Items stored from a collection
==================================================

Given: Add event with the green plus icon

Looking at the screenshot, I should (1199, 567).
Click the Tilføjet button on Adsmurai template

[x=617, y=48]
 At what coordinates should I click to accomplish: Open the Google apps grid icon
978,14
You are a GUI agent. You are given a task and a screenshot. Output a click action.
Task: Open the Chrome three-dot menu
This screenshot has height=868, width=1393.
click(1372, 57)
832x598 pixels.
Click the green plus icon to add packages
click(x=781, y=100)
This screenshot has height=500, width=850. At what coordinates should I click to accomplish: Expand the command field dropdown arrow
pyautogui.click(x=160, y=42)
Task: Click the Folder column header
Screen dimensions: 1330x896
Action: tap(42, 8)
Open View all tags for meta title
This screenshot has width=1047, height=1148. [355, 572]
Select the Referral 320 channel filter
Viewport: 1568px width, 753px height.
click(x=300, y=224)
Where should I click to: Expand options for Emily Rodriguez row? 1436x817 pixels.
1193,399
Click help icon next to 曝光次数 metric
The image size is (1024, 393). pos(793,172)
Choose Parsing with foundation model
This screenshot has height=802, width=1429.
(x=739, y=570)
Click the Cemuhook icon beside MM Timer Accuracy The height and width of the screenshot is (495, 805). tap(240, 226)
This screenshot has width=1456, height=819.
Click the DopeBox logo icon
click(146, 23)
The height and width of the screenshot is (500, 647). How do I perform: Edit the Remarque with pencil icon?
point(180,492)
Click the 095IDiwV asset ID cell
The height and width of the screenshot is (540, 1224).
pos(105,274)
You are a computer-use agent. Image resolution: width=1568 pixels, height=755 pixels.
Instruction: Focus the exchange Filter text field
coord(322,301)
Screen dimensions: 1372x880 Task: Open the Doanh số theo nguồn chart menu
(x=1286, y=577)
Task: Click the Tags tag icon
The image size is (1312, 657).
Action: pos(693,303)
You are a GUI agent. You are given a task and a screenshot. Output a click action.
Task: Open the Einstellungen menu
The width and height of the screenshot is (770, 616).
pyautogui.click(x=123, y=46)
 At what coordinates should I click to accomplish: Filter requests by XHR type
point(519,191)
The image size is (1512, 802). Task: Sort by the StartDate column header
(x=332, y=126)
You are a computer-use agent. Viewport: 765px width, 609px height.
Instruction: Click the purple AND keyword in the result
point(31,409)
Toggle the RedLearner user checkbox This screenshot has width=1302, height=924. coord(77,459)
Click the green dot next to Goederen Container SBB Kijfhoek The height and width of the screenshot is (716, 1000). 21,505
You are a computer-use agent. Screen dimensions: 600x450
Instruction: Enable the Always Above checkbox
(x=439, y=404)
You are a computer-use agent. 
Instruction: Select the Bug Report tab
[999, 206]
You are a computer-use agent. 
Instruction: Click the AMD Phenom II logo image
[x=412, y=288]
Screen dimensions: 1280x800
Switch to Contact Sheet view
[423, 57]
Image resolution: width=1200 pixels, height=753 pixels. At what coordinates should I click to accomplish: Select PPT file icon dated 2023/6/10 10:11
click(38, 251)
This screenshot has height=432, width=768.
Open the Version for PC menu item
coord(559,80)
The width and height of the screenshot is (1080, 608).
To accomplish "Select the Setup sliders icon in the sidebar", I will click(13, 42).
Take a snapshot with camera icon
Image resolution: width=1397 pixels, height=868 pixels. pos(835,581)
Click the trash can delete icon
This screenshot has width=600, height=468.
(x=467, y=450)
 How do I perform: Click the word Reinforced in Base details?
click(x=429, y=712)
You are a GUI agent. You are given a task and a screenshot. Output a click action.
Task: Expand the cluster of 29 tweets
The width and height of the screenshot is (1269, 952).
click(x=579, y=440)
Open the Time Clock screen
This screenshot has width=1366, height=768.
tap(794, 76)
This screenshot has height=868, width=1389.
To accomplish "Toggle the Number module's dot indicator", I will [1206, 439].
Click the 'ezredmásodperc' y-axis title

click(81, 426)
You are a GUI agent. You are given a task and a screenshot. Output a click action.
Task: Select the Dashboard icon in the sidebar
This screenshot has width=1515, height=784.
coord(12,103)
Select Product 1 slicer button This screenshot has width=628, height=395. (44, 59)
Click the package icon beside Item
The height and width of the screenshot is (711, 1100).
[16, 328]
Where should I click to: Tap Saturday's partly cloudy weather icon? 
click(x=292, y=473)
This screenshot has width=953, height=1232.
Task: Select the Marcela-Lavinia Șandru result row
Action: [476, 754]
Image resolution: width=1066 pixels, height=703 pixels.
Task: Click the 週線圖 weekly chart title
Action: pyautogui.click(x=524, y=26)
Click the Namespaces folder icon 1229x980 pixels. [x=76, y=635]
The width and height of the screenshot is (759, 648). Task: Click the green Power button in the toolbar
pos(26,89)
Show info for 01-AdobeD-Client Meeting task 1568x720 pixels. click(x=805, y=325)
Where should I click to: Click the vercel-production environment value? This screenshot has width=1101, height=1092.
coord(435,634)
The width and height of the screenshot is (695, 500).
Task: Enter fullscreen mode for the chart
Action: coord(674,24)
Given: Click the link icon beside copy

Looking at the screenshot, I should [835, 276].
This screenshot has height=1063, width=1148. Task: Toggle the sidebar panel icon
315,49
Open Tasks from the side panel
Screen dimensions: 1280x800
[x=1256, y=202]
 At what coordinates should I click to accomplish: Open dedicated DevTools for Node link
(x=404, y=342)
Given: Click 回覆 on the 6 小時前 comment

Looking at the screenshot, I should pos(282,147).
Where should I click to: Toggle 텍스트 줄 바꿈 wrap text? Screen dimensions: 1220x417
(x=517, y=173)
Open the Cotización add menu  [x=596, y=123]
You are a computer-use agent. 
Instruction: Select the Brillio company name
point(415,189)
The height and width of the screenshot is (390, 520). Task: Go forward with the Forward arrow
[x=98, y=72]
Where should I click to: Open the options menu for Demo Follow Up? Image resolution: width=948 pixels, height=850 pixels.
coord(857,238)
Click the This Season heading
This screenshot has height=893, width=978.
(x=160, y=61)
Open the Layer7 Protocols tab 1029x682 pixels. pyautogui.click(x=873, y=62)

==================================================

Written exercise:
Copy again, word for word, the part of the material that runs from the very start through the line containing "click(x=781, y=100)", with both ends included.

Task result:
Given: Add event with the green plus icon

Looking at the screenshot, I should (1199, 567).
Click the Tilføjet button on Adsmurai template

[x=617, y=48]
 At what coordinates should I click to accomplish: Open the Google apps grid icon
978,14
You are a GUI agent. You are given a task and a screenshot. Output a click action.
Task: Open the Chrome three-dot menu
This screenshot has height=868, width=1393.
click(1372, 57)
832x598 pixels.
Click the green plus icon to add packages
click(x=781, y=100)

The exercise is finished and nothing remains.